Mimo że Löw przyznaje, iż konsultował z Klumperem kontuzję, powiedział, że nigdy nie miał on niczego wspólnego z dopingiem. "Ludzie spytali mnie kilka razy czy odwiedzałem Dr. Klumpera, który został nieco zdyskredytowany" powiedział trener reprezentacji Niemiec dla ZDF. "Oczywiście bywałem u niego czasami, ale moje zaufanie do jego profesji jest ogromne. Szczerze mu ufam. Mając 18 czy 19 lat, nie miał bym odwagi by spytać aby wykonał testy na specyfiki, które mi daje." dodał.
"Dla mnie jest to ogromna różnica: Osoba udająca się do lekarza może być zdrowa, chora czy kontuzjowana. Doping z użyciem sterydów jest systematycznym procesem o którym trzeba rozmawiać z lekarzem. Poprosiłem jedynie o pomoc lekarską, gdy byłem kontuzjowany. To jest ogromna różnica dla mnie." Löw dodał również, że mimo śledztwa prowadzonego w piłce pod kątem dopingu, on nie wierzy, że sterydy są głównym problemem w grze.
"Nie chcę wywołać wrażenia jakbym chciał zatuszować sprawę. Jestem za szybkim dochodzeniem, aby wszystko szybko zostało wyjaśnione. Jest kilka nazwisk, które zostały wplątane w całą aferę dopingową i uważam, że nie zawsze jest to poprawne. Miałem wrażenie, że media chciały pokazać, że był doping w piłce. Oczywiście zawsze jest pewna czarna owca - jak w każdym sporcie."
"Byłko kilka zarzutów, dla których śledztwo jest niezbędne, oczywiście. Co mogę powiedzieć: w latach 70 i 80 kiedy miałem 18, 19 czy 20 lat, nie było żadnej świadomości o stosowaniu dopingu. Nie było żadnych zasad, nie było kontroli. Nie było świadomości i nie było żadnych badań. Mogłeś palić w samolocie, mogłeś prowadzić samochód bez zapiętych pasów. Od 1986 roku zaczęły się kontrole antydopingowe w piłce nożnej.

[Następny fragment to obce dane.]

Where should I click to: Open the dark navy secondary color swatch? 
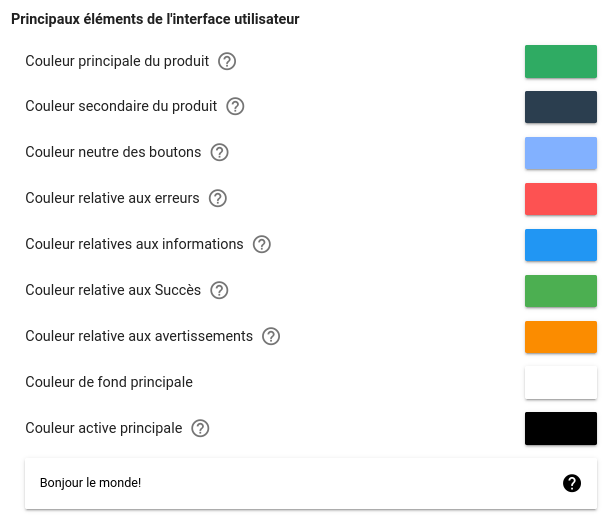[x=561, y=107]
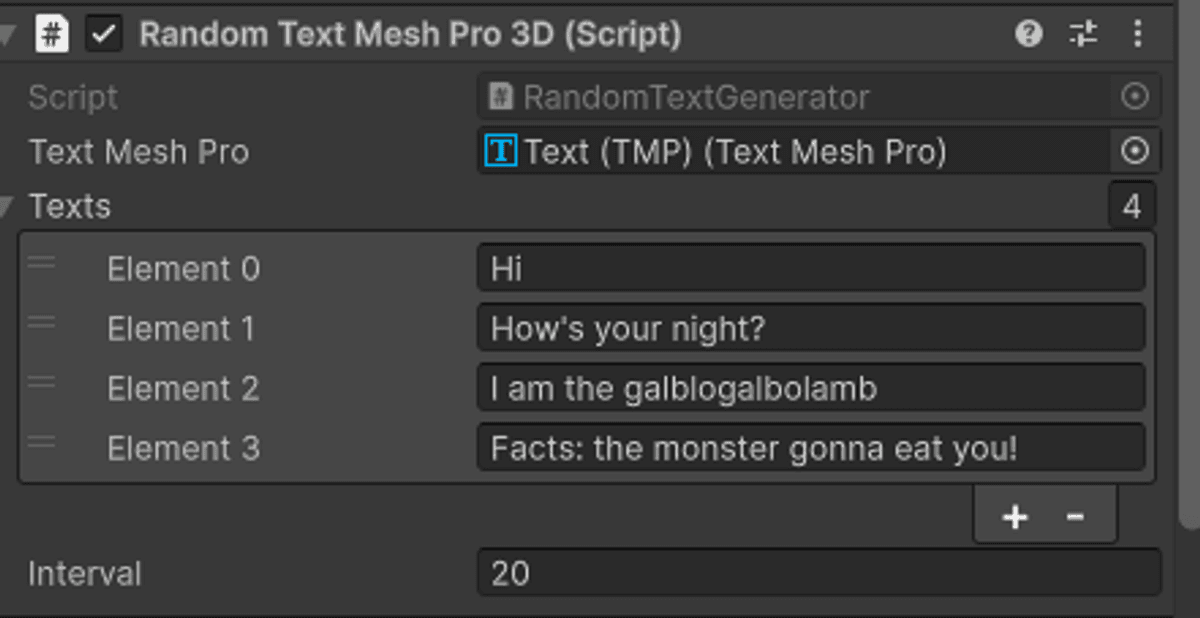This screenshot has width=1200, height=618.
Task: Collapse the Texts array foldout
Action: [8, 207]
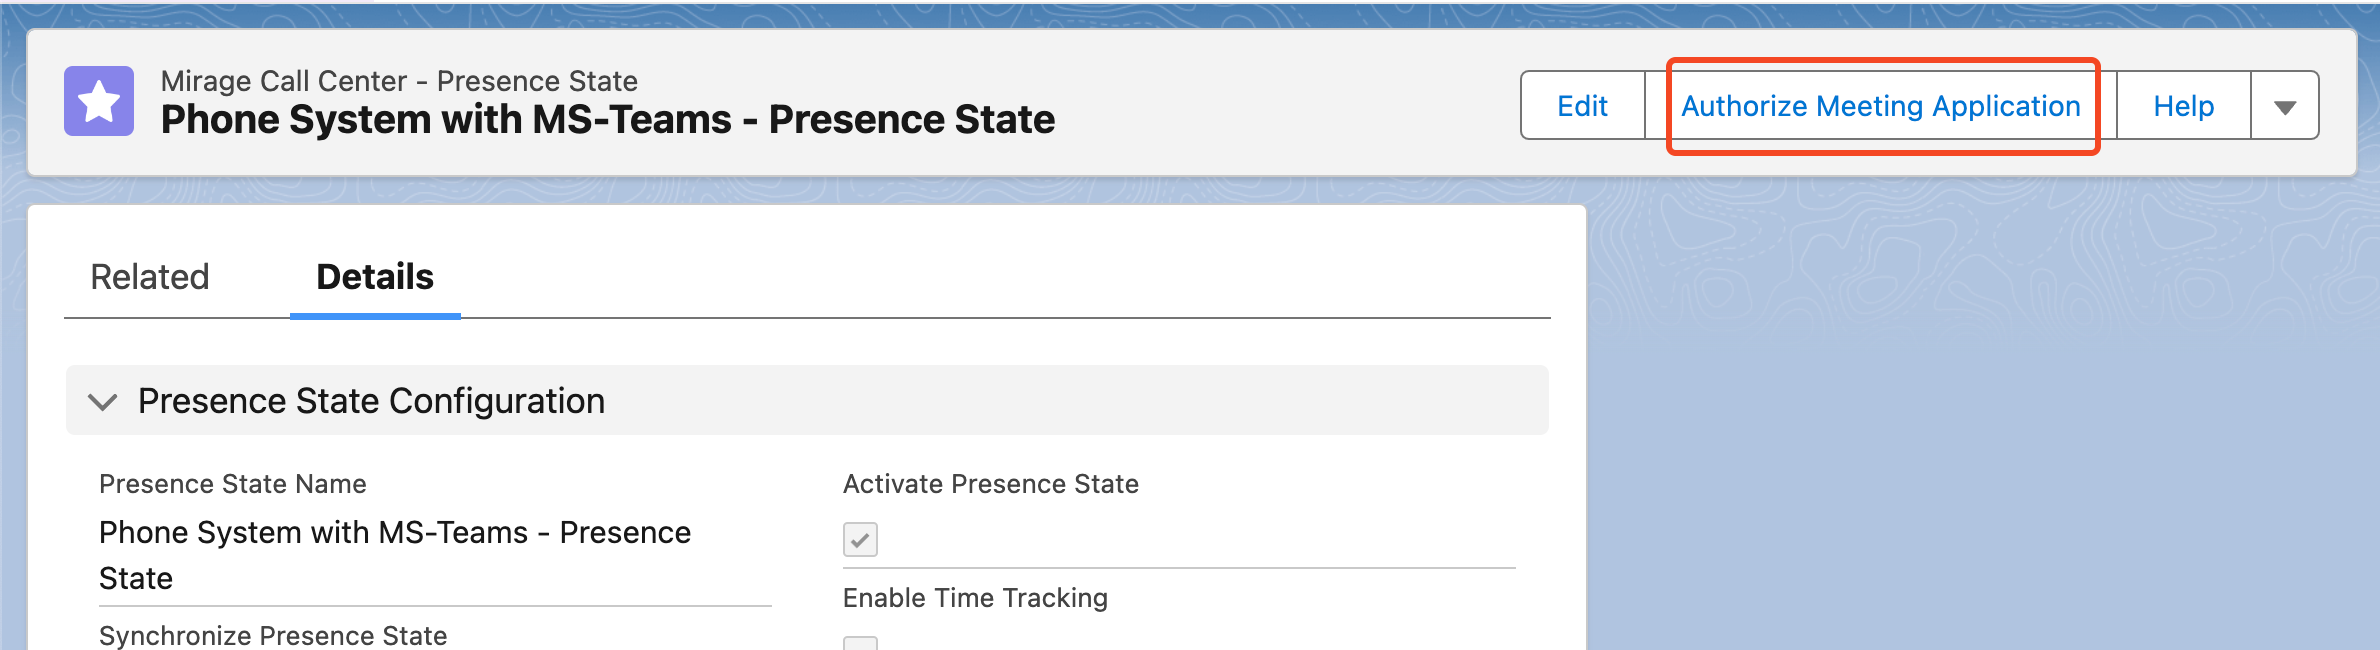Open the more actions dropdown arrow
The image size is (2380, 650).
[x=2285, y=105]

Wiem, że teraz kontrole są bardzo ścisłe i surowe, co uniemożliwia piłkarzom stosowanie dopingu."
"Było 26 przypadków stosowania dopingu w ostatnich 30 latach. Świat piłki nożnej robi strasznie dużo to by z tym walczyć. Doping nie może mieć miejsca w sporcie." powiedział.